Does anyone have suggestions on how I could trace the 34k connections made, that apparently don't do anything.

Here is a screenshot from the phpMyAdmin Status tab: MySQL Stats

2 Answers 2

1

Here is something interesting to remember : the status variables Questions takes a count of all queries executed by mysqld, regardless of who issued each query.

Why do I say regardless of who issued each query ?

There are queries that are launched internally by mysqld. Here is a simple example:

mysql> show global status like 'Com_select'; show global status like 'Questions';
+---------------+-------+
| Variable_name | Value |
+---------------+-------+
| Com_select    | 15    |
+---------------+-------+
1 row in set (0.00 sec)

+---------------+-------+
| Variable_name | Value |
+---------------+-------+
| Questions     | 56    |
+---------------+-------+
1 row in set (0.00 sec)

mysql> show global status like 'Com_select'; show global status like 'Questions';
+---------------+-------+
| Variable_name | Value |
+---------------+-------+
| Com_select    | 15    |
+---------------+-------+
1 row in set (0.00 sec)

+---------------+-------+
| Variable_name | Value |
+---------------+-------+
| Questions     | 58    |
+---------------+-------+
1 row in set (0.00 sec)

mysql> show global status like 'Questions';
+---------------+-------+
| Variable_name | Value |
+---------------+-------+
| Questions     | 59    |
+---------------+-------+
1 row in set (0.00 sec)

mysql> show global status like 'Questions';
+---------------+-------+
| Variable_name | Value |
+---------------+-------+
| Questions     | 60    |
+---------------+-------+
1 row in set (0.00 sec)

mysql>

Please note that issuing a simple query like show global status like 'Questions'; is a query even if your are just requesting internal data from mysqld.

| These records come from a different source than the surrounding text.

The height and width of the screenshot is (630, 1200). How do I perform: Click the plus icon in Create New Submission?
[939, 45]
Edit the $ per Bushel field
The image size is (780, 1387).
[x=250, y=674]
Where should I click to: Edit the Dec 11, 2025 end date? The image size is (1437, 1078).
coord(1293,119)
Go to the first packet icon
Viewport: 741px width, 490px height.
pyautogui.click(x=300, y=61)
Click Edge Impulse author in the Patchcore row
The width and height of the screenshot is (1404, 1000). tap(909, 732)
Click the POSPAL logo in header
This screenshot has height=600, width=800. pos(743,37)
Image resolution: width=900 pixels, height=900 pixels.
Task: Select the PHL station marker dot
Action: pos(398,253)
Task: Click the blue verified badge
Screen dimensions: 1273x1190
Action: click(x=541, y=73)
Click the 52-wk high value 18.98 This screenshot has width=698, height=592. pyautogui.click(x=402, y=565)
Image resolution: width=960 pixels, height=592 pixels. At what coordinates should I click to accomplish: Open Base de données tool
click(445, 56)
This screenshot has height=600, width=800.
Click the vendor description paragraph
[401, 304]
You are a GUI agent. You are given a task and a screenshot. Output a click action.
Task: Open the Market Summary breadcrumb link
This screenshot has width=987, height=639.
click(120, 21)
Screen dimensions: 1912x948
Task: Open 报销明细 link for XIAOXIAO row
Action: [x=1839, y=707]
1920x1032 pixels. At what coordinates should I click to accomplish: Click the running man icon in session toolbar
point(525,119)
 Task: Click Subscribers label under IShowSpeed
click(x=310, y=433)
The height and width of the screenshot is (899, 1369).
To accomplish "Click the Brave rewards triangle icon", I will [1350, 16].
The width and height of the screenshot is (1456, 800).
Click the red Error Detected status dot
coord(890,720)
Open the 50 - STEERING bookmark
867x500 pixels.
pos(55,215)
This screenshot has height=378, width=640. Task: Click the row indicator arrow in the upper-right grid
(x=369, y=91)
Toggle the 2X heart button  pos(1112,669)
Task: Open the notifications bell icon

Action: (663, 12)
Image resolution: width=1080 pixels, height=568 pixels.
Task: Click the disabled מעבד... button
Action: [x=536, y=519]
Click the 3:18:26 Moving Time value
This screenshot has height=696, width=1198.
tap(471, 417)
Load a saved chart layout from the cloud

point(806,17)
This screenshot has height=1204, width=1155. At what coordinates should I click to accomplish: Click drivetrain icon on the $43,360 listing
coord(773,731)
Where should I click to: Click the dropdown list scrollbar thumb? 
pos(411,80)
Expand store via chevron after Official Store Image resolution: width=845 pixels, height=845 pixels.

Multiply this by any number of DB Connections coming from MONyog, Munin, Nagios, MySQL Enterprise Monitor, or any other MySQL Monitoring tools and will always have a steady rise in the number of lightweight queries being executed.

I wrote about this before in ServerFault in a question "1 billion mysql queries in 24 hours? Can something be wrong?"

Queries can quitely come and go. The question left to answer is, why so many DB Connections? You need to make sure Apache is closing DB Connections at the same rate as mysqld. You may need to see run netstat and look for DB Connections to mysql that have the TIME_WAIT status.

There are bug reports on this going back to MySQL 4.1 although the root of the problem may actually be with PHP:

1
  • There are no connections left open. netstat only shows the 3 connections made from my own computer. The processlist shows the same thing. Commented Feb 28, 2012 at 9:39
0
SELECT * 
FROM processlist 
WHERE Command <> 'Query' 
AND info <> 'SHOW FULL PROCESSLIST' 
ORDER BY time DESC

This will tell you connections (connection thread) list which are not executing queries, you can run this command periodically or schedule it.